In fact, the value of crystallinity (%) calculated by differential scanning calorimeter shows that about 6 to 38% of the samples of Examples 1 to 3 (particularly, in Example 2, almost no melting point is observed and crystallinity is almost disappeared. The crystallinity was observed, which was lower than the crystallinity (50-60%) of PLA and PCL, which are the single polymers of Comparative Examples 3-4.

Test Example 3 Surface Hydrophilicity

Each sample prepared in Examples 1 to 3 and Comparative Examples 1 to 4 and polyethylene glycol used for polymerization were dissolved at 3% by weight using tetrahydrofuran to prepare a uniform solution. The contact angle was measured after evaporating the solvent by spin coating. As a result, the polymer containing polyethylene glycol is more hydrophilic, and the newly prepared block copolymer is composed of the existing polyethylene glycol block and the lactide block or the surface copolymer of the ethyl glycol block and the caprolactone block. Hydrophilicity was shown.
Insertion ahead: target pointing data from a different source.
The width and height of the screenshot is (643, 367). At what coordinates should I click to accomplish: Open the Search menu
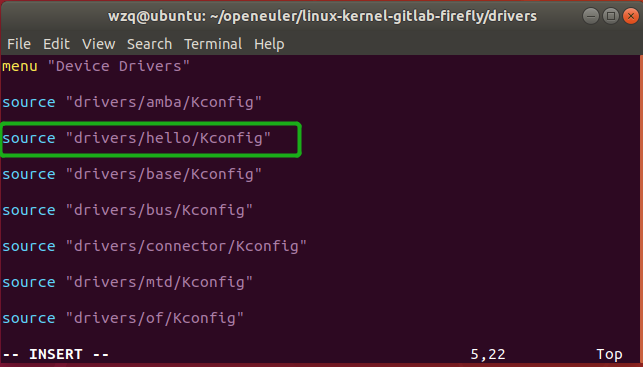[x=149, y=44]
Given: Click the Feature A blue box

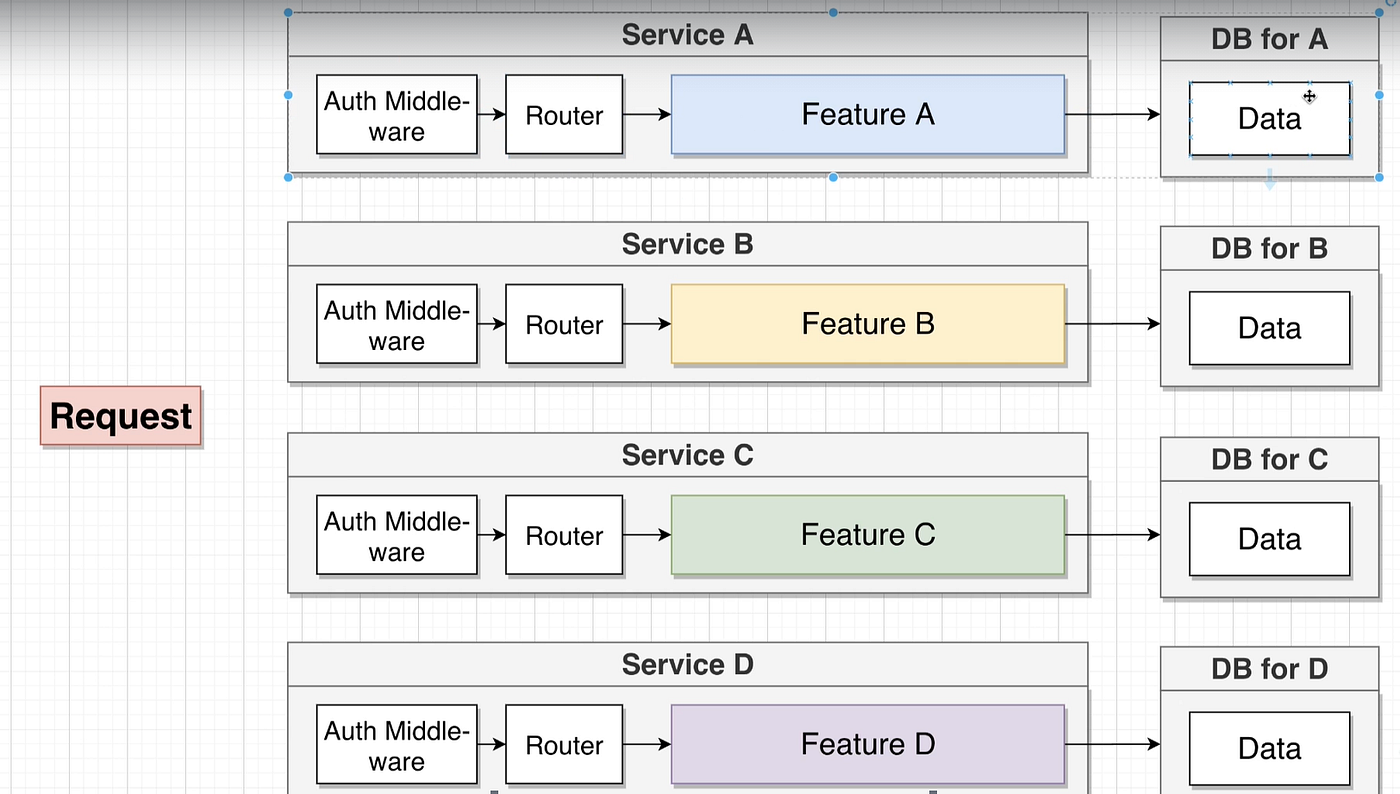Looking at the screenshot, I should pos(867,114).
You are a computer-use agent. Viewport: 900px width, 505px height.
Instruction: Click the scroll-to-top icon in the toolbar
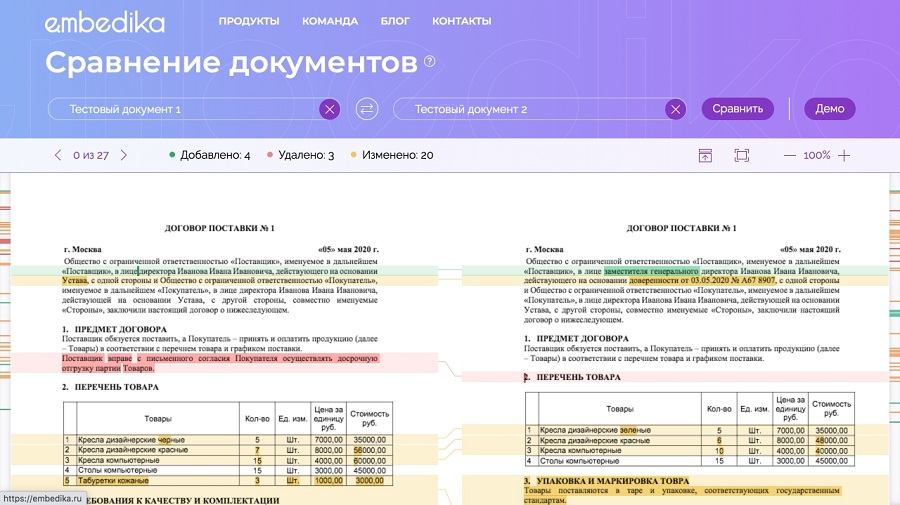point(705,155)
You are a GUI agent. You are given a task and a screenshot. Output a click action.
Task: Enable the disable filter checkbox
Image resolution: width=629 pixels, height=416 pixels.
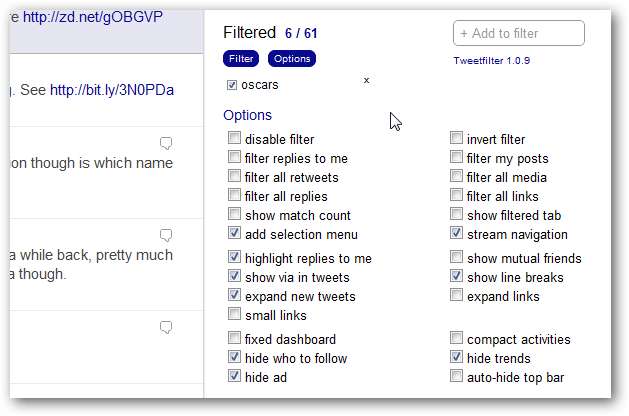234,139

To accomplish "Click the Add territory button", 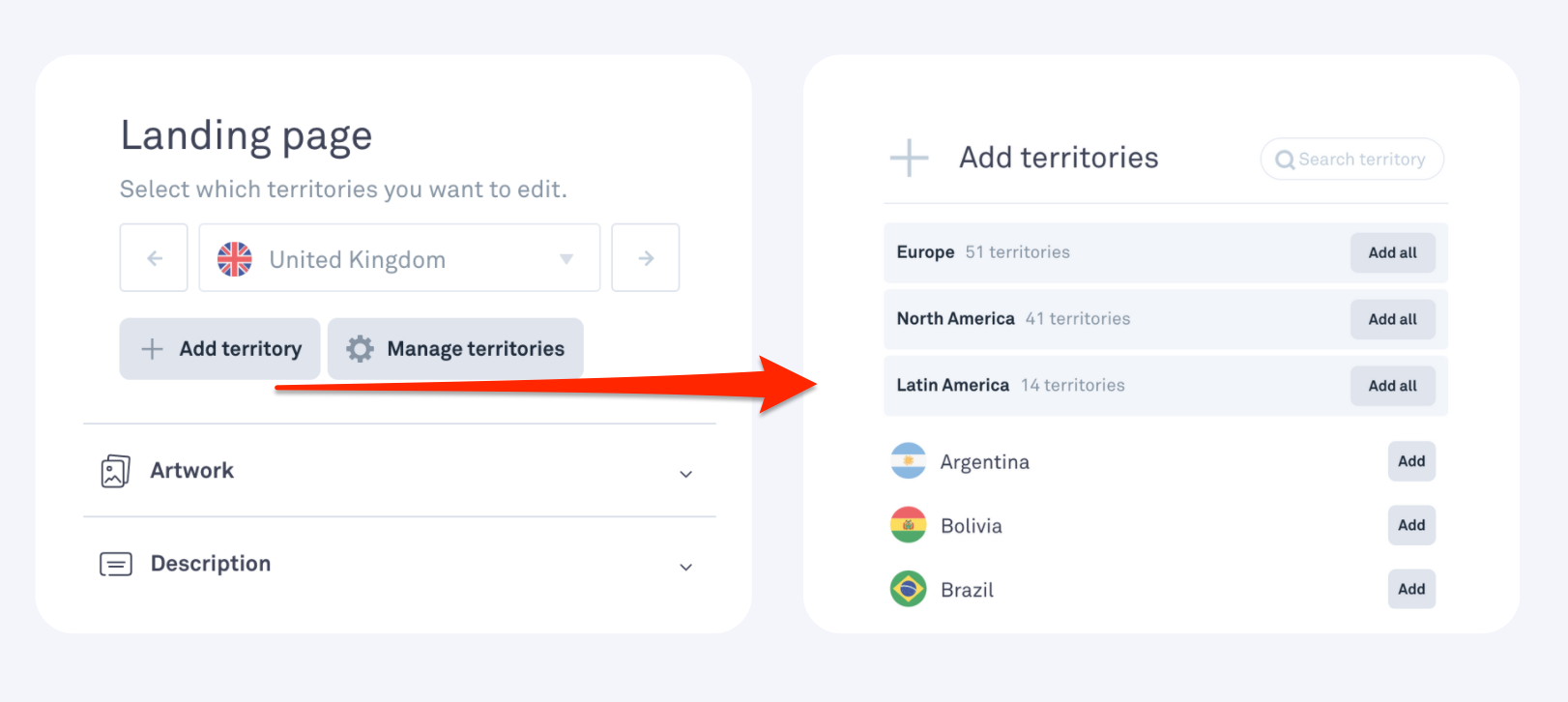I will (219, 349).
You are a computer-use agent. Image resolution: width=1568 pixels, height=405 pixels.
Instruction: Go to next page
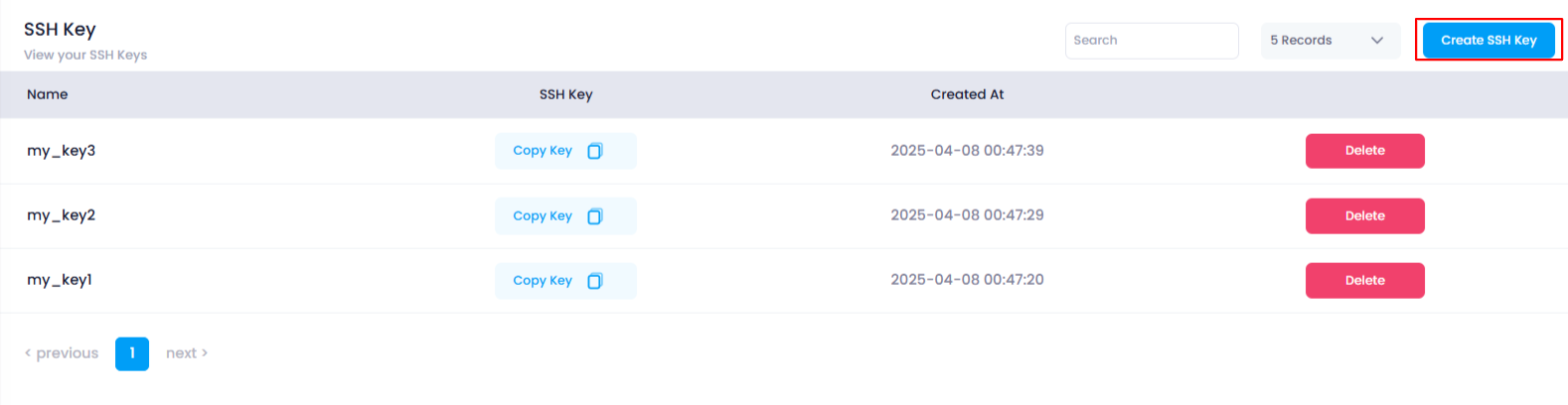coord(187,353)
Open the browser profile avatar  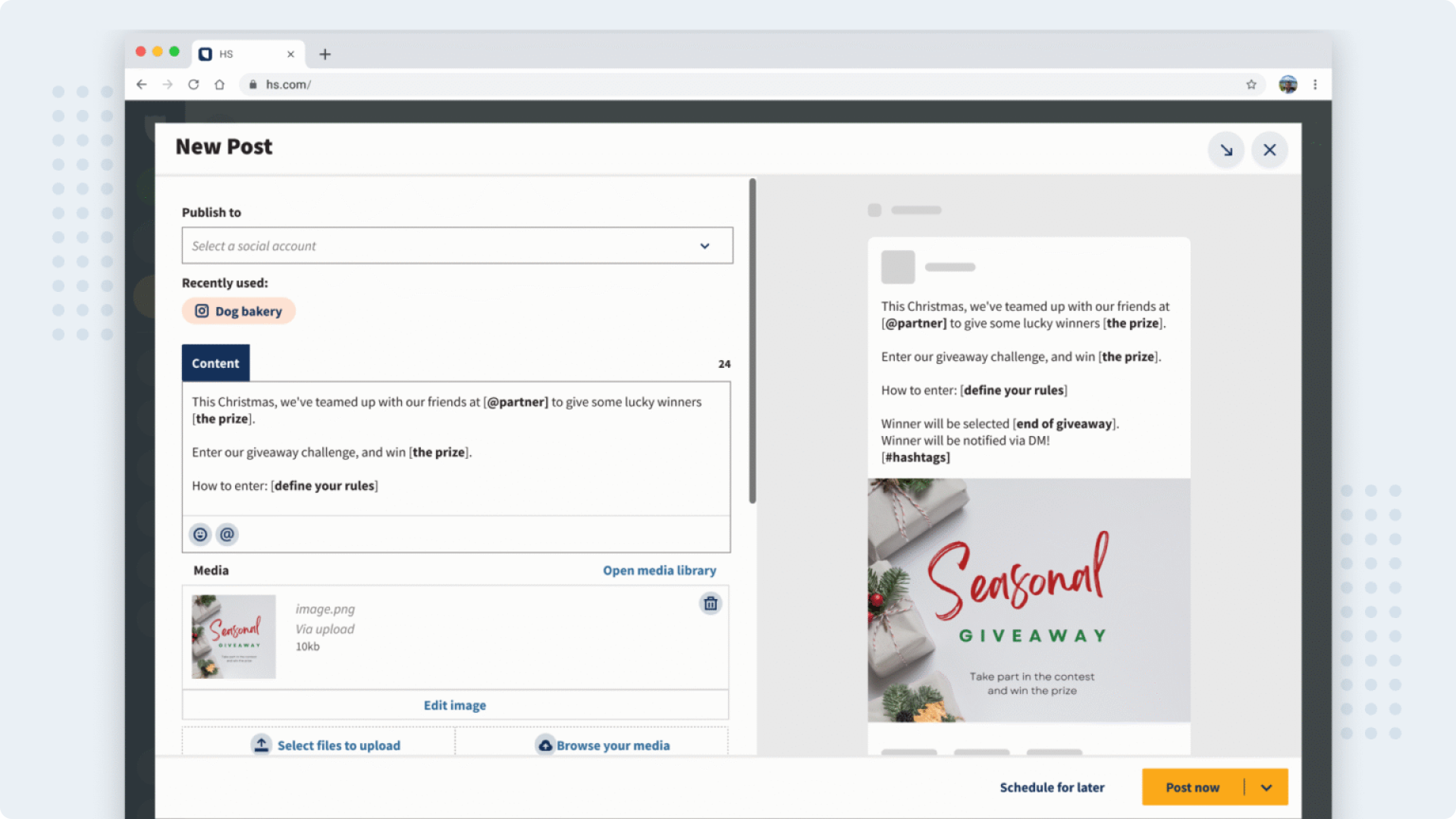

<Table 3> Contact angle measurement result of Examples 1-3 and Comparative Examples 1-4

Example 1 Example 2 Example 3 Comparative Example 1 Comparative Example 2 Comparative Example 3 Comparative Example 4 One 60.0 40.0 63.5 65.0 66.0 68.0 71.0 2 59.0 39.0 63.5 62.5 65.0 68.0 70.0 3 63.5 37.0 62.0 60.0 64.5 65.0 69.0 4 63.0 35.0 63.5 59.0 64.5 64.0 69.0 5 61.5 40.0 62.0 63.0 65.0 63.5 69.0 Average 61.4 38.2 62.9 61.9 65.0 65.7 69.6

Test Example 4 Hydrolysis Characteristics

The polymer film prepared in Test Example 2 (Example 1) was immersed in a buffer solution having an acidity of 7.4, and the distilled water was replaced every week in a thermostat at 50 ° C. to check the hydrolysis characteristics for a certain period. Shown in

TABLE 4 Hydrolysis Trend of Example 1

Elapsed time (hr) 0 720 1440 2160 2880 Residual Weight Ratio (%) 100 96 82 67 41

According to the present invention, the decomposition property of the biodegradable block copolymer is improved to allow the decomposition to be completed within several months or one year, and it can significantly reduce or remove the crystallinity when decomposed in vivo, and use it as a release medium for drugs. In addition to the great value, the mechanical properties are very excellent compared to the conventional biodegradable block copolymers, so the value is also great for various medical materials.

Claims (6)

In the method for producing a biodegradable block copolymer, A method for producing a biodegradable block copolymer by block copolymerization of a polyether with a random copolymer of caprolactone and lactide. The method of claim 1, Method for producing a biodegradable block copolymer, characterized in that the weight ratio (m: l) of caprolactone and lactide is 3:97 to 97: 3. The method of claim 1 wherein the polyether is A method for producing a biodegradable block copolymer, characterized in that it comprises at least one selected from polyethylene glycol, polyethylene glycol monomethyl ether, polypropylene glycol, block copolymers of ethylene glycol and propylene glycol. The method of claim 1 wherein the polyether is Method for producing a biodegradable block copolymer, characterized in that the molecular weight of 350 to 20,000. A drug delivery agent comprising a biodegradable block copolymer prepared by the method according to any one of claims 1 to 4 as a main body of a polymer matrix. A support for producing an artificial organ, based on a biodegradable block copolymer prepared by the method according to any one of claims 1 to 4.